Over two thirds (69%) of children across the UK aged 4-14 say numeracy is as easy as pi, whereas parents say their own abilities are lacking. More than half (57%) of parents in London say their maths skills let them down on a daily basis including while at work (57%), when helping with homework (40%) and when working out change (36%).
Top five maths struggles for parents in London
|1||At work 57%|
|2||Helping with homework 40%|
|3||Working out change 36%|
|4||Calculating personal finances 30%|
|5||Working out the bill in restaurants 26%|
In new research of 2,000 parents, commissioned by leading extra tuition provider Explore Learning, parents across the UK blamed a better ability in other subjects (34%), bad teaching (33%) and maths boredom (26%) for their lacking skills!

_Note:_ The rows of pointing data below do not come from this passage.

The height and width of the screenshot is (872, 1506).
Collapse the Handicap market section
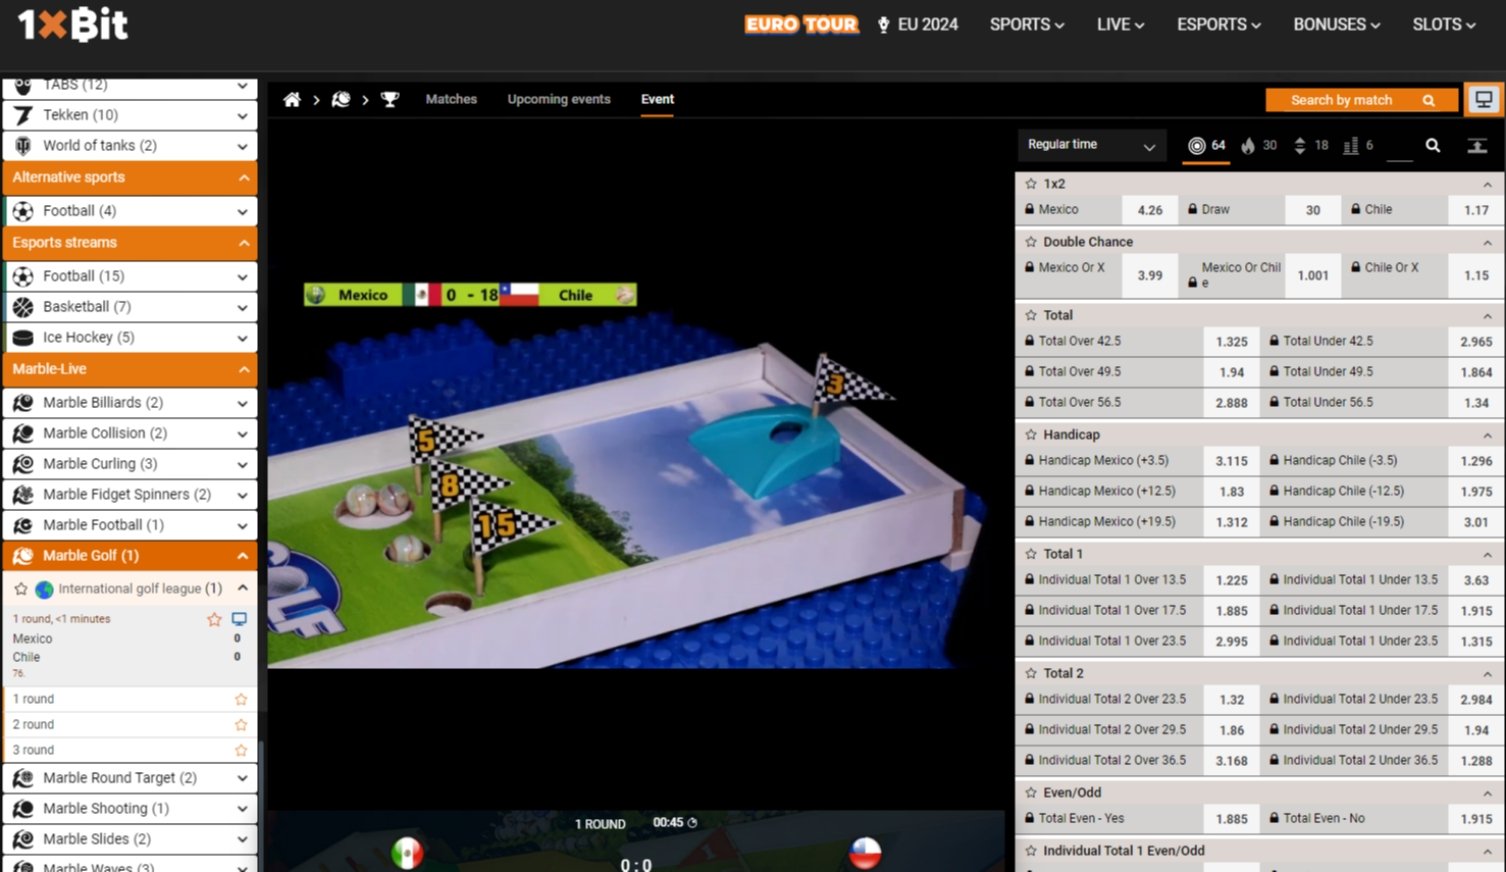click(1487, 435)
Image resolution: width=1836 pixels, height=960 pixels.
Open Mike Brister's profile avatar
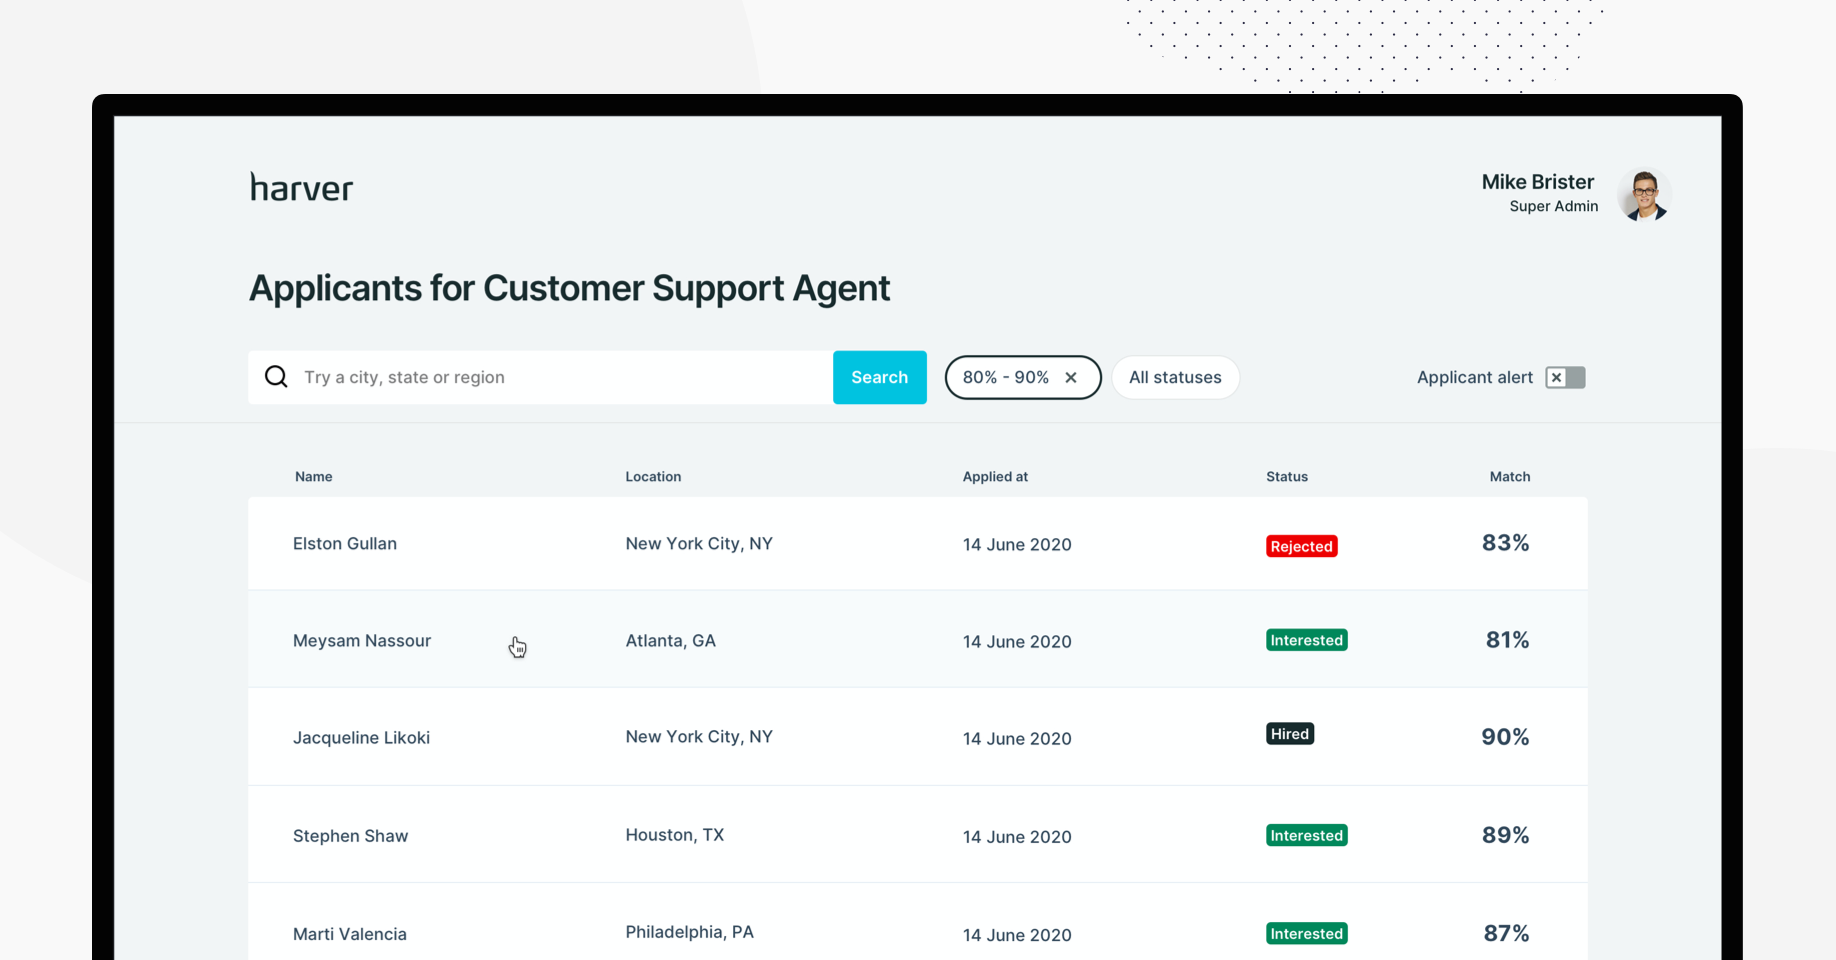click(x=1643, y=193)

A survey of Explore Learning members across the UK aged 4-14 found that, in contrast, the next generation of learners are fearless mathletes! This positivity extends to their parents as children have much more assurance in their parents’ capabilities, with almost three-quarters (73%) rating their parents as being very good at maths.
While children said both genders are equally capable at maths, dads felt differently. Nearly two thirds of children (63%) said men and women are equally good but 41% of men in the UK believe men and boys are better. Over half of mums were in disagreement as 53% said both have the same potential.
However, mums are less confident than dads, four in ten (42%) in the UK said they lack skills, versus only 17% of men. And while children view abilities as the same for men and women, there was more recognition of male mathematicians. Less than a quarter of all children had heard of any female mathematicians. While (69%) had heard of Albert Einstein and half (51%) knew of Isaac Newton, only (18%) recognised female mathematicians Hannah Fry and Rachel Riley.